## PAGE EXCERPT
The Staying Power of Stories - Part 3

Hi Storyformed Friends! It is my pleasure to introduce to you, Jason Pederson, a Storyformed guest contributor. If you missed the first two parts of this series, check them out! Jason believes good stories change lives. Though he has only recently begun work on his first children’s novel, he has been storytelling for 10 years through his residential design business where his home designs help fund adoptions (www.jpdesignhomes.com). Jason is married to his best friend, Jennifer, and together they adopted their now two-year-old son, Jackson, who is eagerly anticipating the arrival of their newest addition; due this Christmas. They live in a Colorado cottage filled with good books and a funny little dog named Belle.

Have you ever been carried away by a story? One moment you are nestled into your favorite reading corner, and the next you are standing on white shores with sun and sea breeze on your face. The simple act of turning a page could lead you onto a dangerous battlefield, into a mysterious encounter, or away on an adventure. Every story invites us to participate in an unfolding drama. Good writing beckons, but great writing immerses. It is far more compelling to experience a story alongside its characters than to watch them act out the plot like actors on a stage. Don’t get me wrong, theater has the same power to transport the viewer into the story. It’s all in the telling. A story that is said well is seen well.

## EXERCISE DETAILS
Copy the story passage from "Have you ever" to "is seen well.", substituting "mountain pass" for "battlefield".

## DATA EXCERPTS
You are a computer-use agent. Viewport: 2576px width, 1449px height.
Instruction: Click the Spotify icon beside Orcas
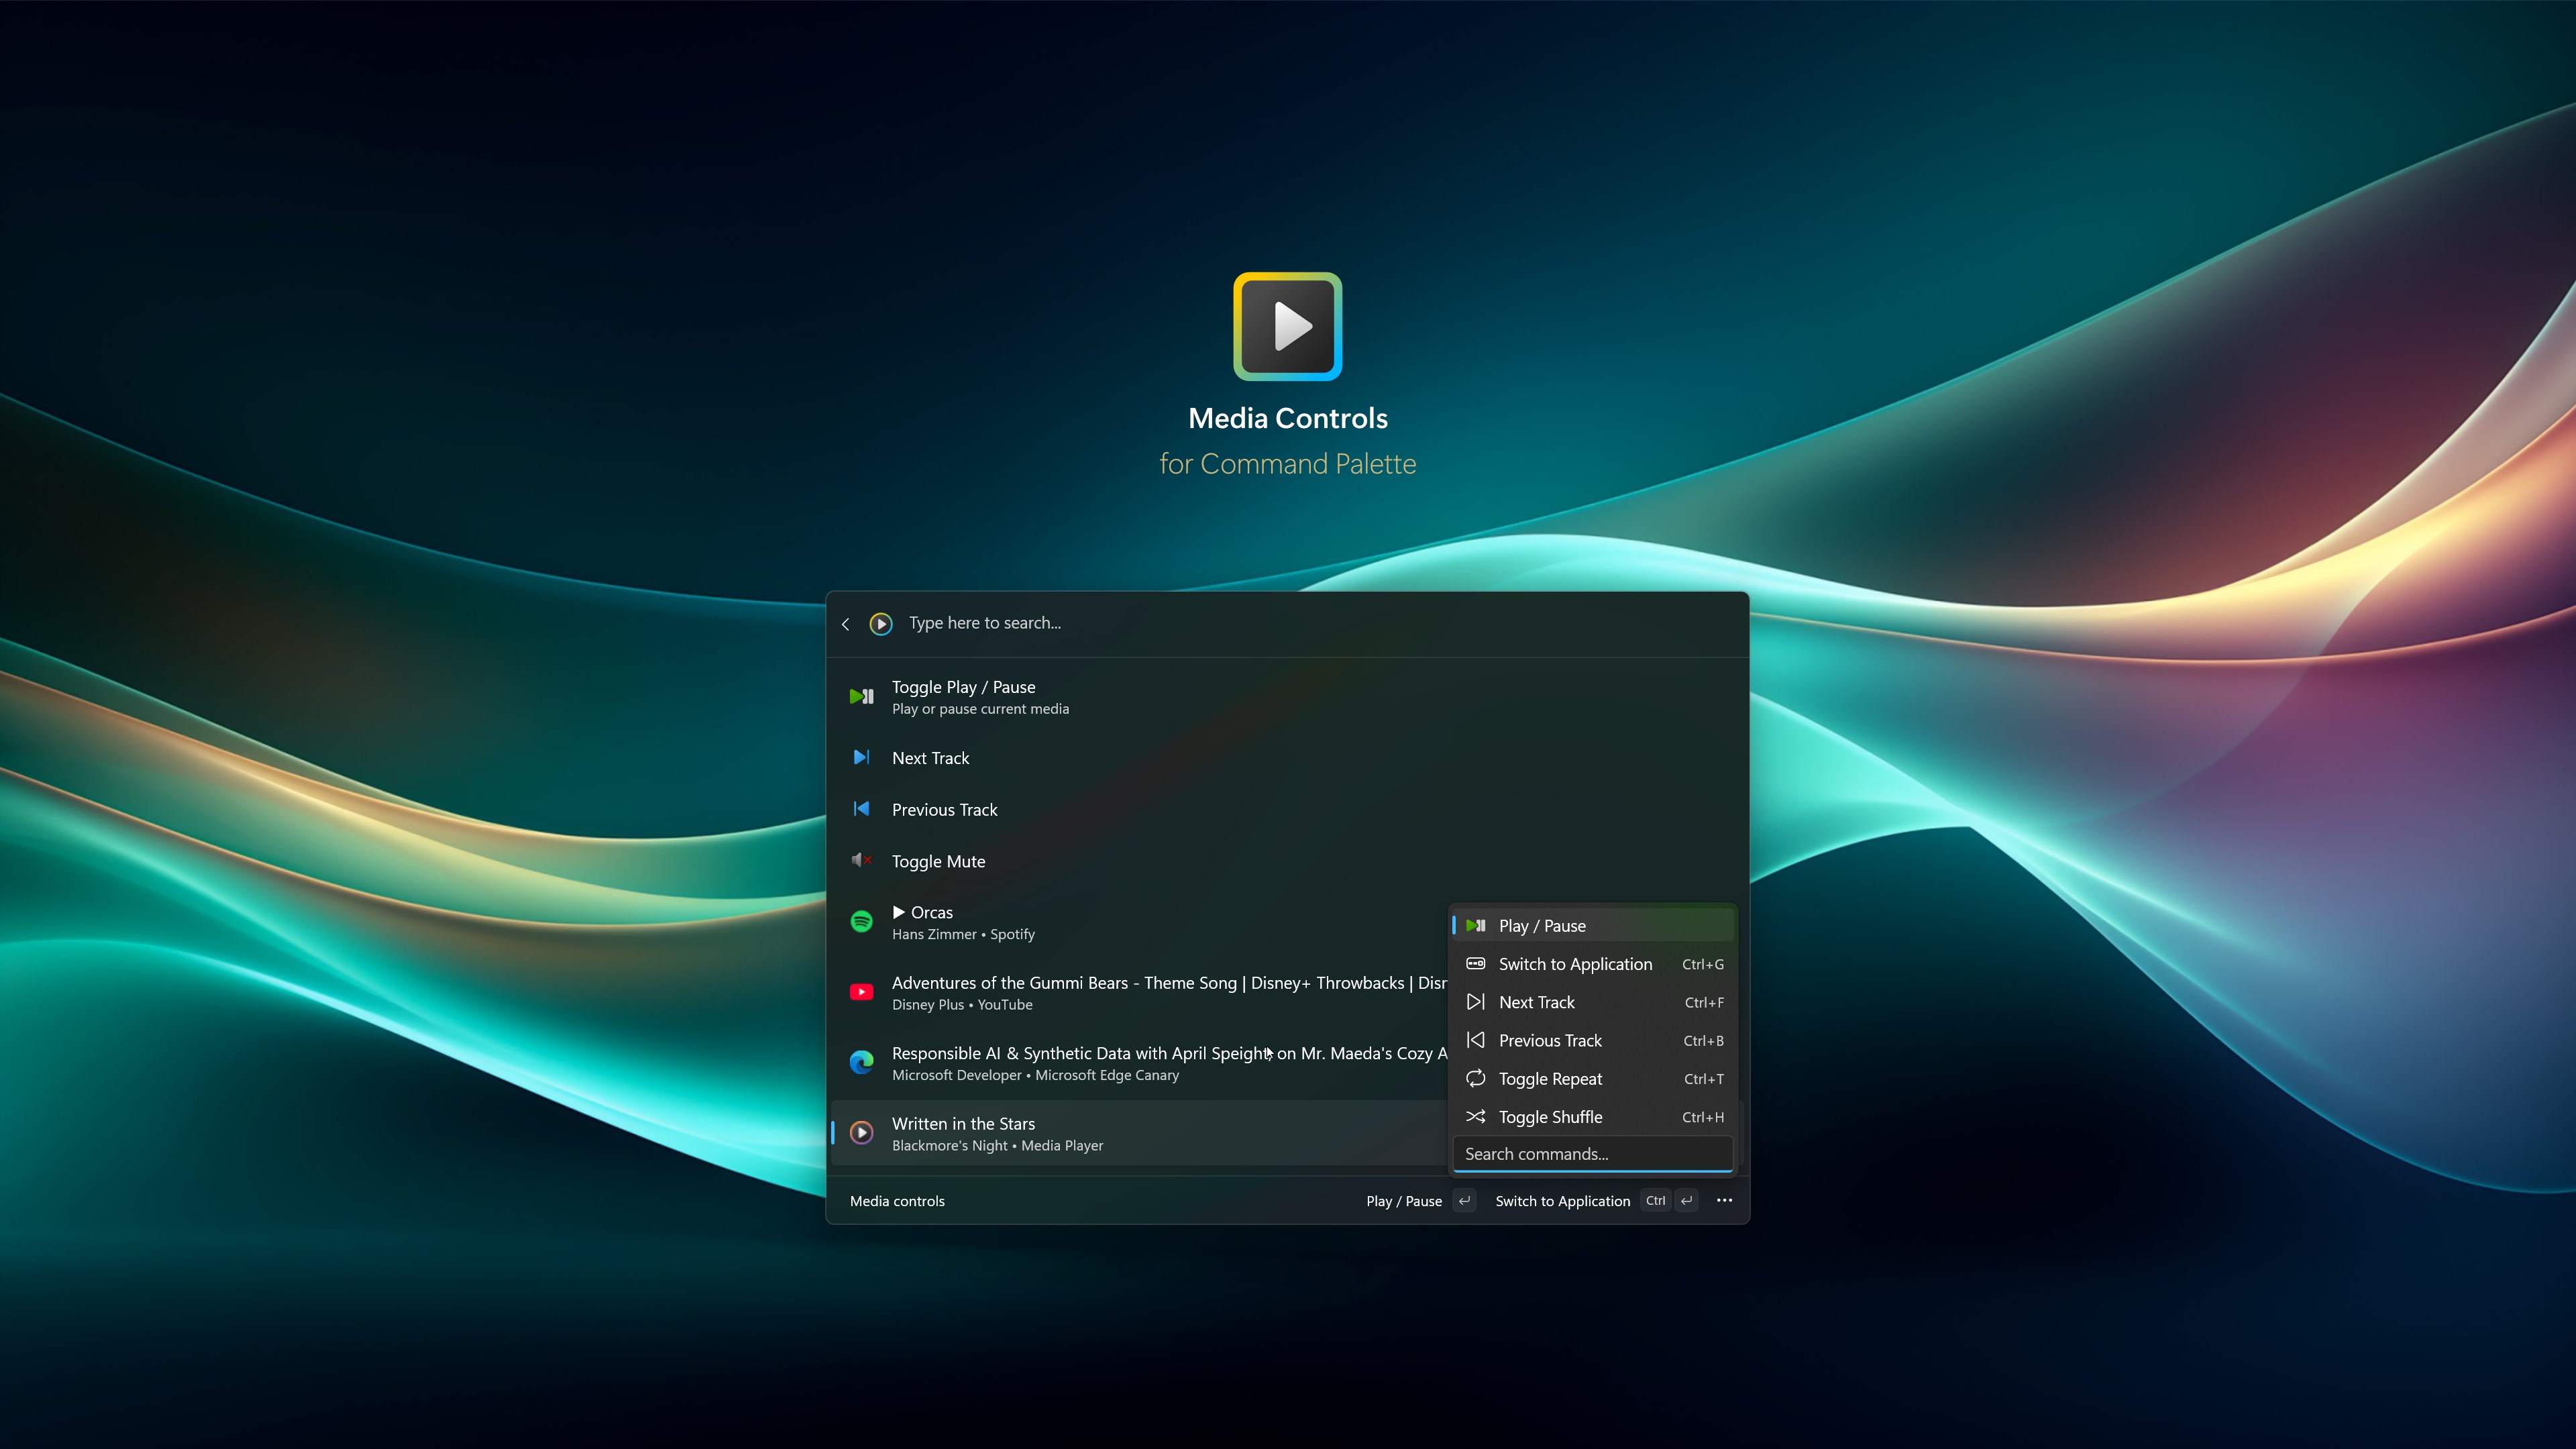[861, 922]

---

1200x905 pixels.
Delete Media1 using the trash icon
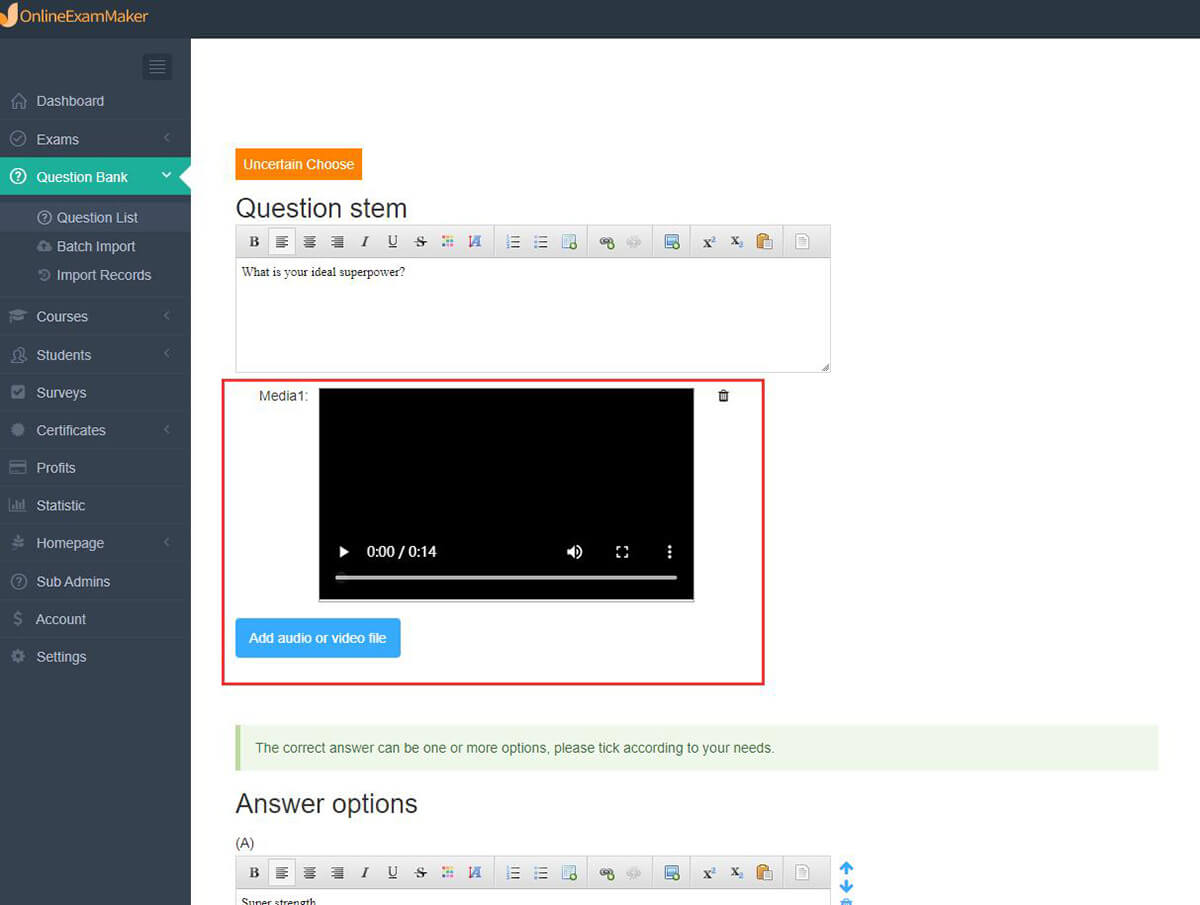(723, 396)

...

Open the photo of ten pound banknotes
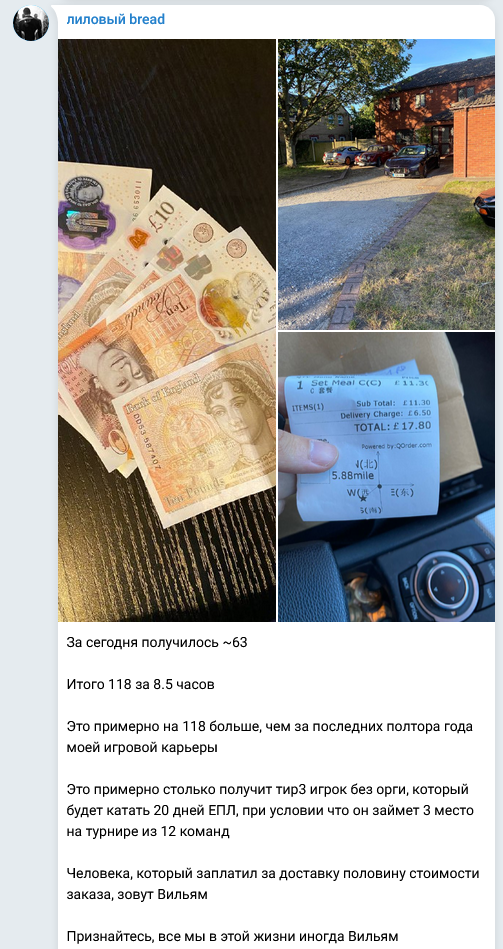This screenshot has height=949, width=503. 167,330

## ANSWER TO THIS EXERCISE
Have you ever been carried away by a story? One moment you are nestled into your favorite reading corner, and the next you are standing on white shores with sun and sea breeze on your face. The simple act of turning a page could lead you onto a dangerous mountain pass, into a mysterious encounter, or away on an adventure. Every story invites us to participate in an unfolding drama. Good writing beckons, but great writing immerses. It is far more compelling to experience a story alongside its characters than to watch them act out the plot like actors on a stage. Don’t get me wrong, theater has the same power to transport the viewer into the story. It’s all in the telling. A story that is said well is seen well.